Methyl 3‐mercaptopropionate and γ‐poly (L‐glutamic acid) macromolecules were purchased from Macklin (Shanghai, China). Sodium hyaluronate was obtained from Bloomage Biotechnology Co. Ltd. (Shandong, China). Acetone, hydrazide hydrate, concentrated sulfuric acid solution, anhydrous Na2SO4, H2O2 solution, N‐ (3‐dimethtlaminopropyl)‐N'‐ethylcarbodilmide hydrochil oride (EDCI) and N‐hydroxysuccinimide (NHS) were obtained from Sigma‐Aldrich Co., Ltd. (USA). D‐Luciferin potassium and resiquimod (R848) were purchased from Dalian Meilun Biotechnology Co., Ltd. (Dalian, China). Anti‐mouse OX40 (CD134, aOX40) was obtained from BioXcell (USA). All flow cytometry antibodies were purchased from Biolegend and eBioscience (USA) and are listed in Table S2 (Supporting Information).

Cell Lines and Animals

The mouse melanoma cell line B16F10, mouse murine colorectal cancer cell line CT26, mouse triple‐negative breast cancer cell line 4T1, mouse fibroblast line L929, and macrophage line Raw 264.7 were obtained from the American Type Culture Collection. NIH 3T3 mouse embryonic fibroblast was obtained from the National Institutes of Health. Luciferase‐expressing mouse breast cancer cell 4T1‐luciferase cells were obtained from iCell Bioscience, Inc. (China). B16F10, CT26, 4T1, and L929 cells were cultured in PRMI 1640 medium supplemented with 10% fetal bovine serum (FBS) and 1% penicillin/streptomycin at 37 °C under 5% CO2. NIH 3T3, Raw 264.7, and 4T1‐luciferase cells were maintained in a DMEM medium containing 10% fetal bovine serum (FBS) and 1% penicillin/streptomycin at 37 °C under 5% CO2. Female C57BL/6 and BALB/c mice (6 to 8 weeks, 17 to 20 g) were purchased from Dashuo Biotechnology Co. Ltd (Chengdu, China). All animal experiments were performed according to the experimental guidelines of the Animal Experimental Ethics Committee of Sichuan University (2021584A), Chengdu, China.

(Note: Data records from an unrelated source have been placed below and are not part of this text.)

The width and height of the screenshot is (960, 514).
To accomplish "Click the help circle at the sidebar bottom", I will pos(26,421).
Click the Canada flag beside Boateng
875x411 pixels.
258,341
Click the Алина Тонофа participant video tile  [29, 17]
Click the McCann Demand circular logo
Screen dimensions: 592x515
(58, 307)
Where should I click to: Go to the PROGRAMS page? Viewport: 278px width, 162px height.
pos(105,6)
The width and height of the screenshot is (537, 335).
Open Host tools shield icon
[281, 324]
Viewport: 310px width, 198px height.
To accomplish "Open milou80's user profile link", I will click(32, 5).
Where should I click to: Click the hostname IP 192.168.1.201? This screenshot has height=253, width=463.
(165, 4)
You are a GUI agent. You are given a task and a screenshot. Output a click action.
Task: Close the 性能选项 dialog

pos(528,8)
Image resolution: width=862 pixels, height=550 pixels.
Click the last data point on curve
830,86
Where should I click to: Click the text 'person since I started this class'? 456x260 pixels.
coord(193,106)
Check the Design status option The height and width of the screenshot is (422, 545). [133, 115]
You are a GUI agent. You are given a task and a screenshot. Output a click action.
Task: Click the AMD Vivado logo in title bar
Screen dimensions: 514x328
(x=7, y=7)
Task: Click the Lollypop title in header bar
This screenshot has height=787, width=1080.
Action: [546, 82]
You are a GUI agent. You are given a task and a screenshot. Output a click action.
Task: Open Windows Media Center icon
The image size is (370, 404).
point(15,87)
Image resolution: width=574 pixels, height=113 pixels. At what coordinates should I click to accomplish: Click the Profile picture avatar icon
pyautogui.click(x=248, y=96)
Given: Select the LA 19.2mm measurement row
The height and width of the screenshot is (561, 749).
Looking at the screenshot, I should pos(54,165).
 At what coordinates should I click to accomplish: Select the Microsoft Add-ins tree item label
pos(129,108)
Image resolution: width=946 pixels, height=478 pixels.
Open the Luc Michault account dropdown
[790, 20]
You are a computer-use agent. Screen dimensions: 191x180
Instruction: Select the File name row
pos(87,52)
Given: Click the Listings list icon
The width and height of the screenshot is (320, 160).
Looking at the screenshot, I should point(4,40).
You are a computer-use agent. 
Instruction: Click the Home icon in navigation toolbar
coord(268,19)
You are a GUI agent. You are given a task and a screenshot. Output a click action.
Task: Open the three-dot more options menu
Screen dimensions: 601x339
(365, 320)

Synthesis of γ‐PGA‐S‐ADH and A‐HA

To synthesize dimethyl 3,3′‐(propane‐2,2‐diylbis(sulfanediyl)) dipropionate (ADH), methyl 3‐mercaptopropionate was dissolved in acetone at a concentration of 0.5 mol  L−1, and then anhydrous Na2SO4 and slightly concentrated H2SO4 were added. The reaction mixture was stirred at 70 °C for 10 h. Next, the Na2SO4 was removed by filtration. The remaining solution was washed with ethyl acetate, NaHCO3 solution, and saturated NaCl solution and concentrated by a rotary evaporator. Finally, the obtained solid was purified by silica gel chromatography and eluted with 92.3% petroleum:7.7% ethyl acetate. The compound was characterized by 1H‐NMR. To synthesize 3,3′‐(propane‐2,2‐diylbis(sulfanediyl)) di (propanehydrazide) (S‐ADH), ADH and N2H4 .H2O were mixed at a molar ratio of 1:6 in methanol and stirred at room temperature overnight. Then, the product was evaporated, filtered, washed with ice methanol, and dried by a vacuum dryer. To synthesize γ‐PGA‐S‐ADH, γ‐PGA (100 mg, 0.684 mmol) was dissolved in MES buffer. EDCI (157.4 mg, 0.821 mmol) and NHS (94.49 mg, 0.821 mmol) were added for catalysis for 2 h, and then S‐ADH (123.4 mg, 0.684 mmol) was mixed and reacted at room temperature for 48 h. The product was subjected to exhaustive dialysis (MWCO 3500) for dialysis, and the external distilled water phase was changed three times a day for 3 days. Finally, the desired solid was obtained in a vacuum dryer and characterized by 1H‐NMR.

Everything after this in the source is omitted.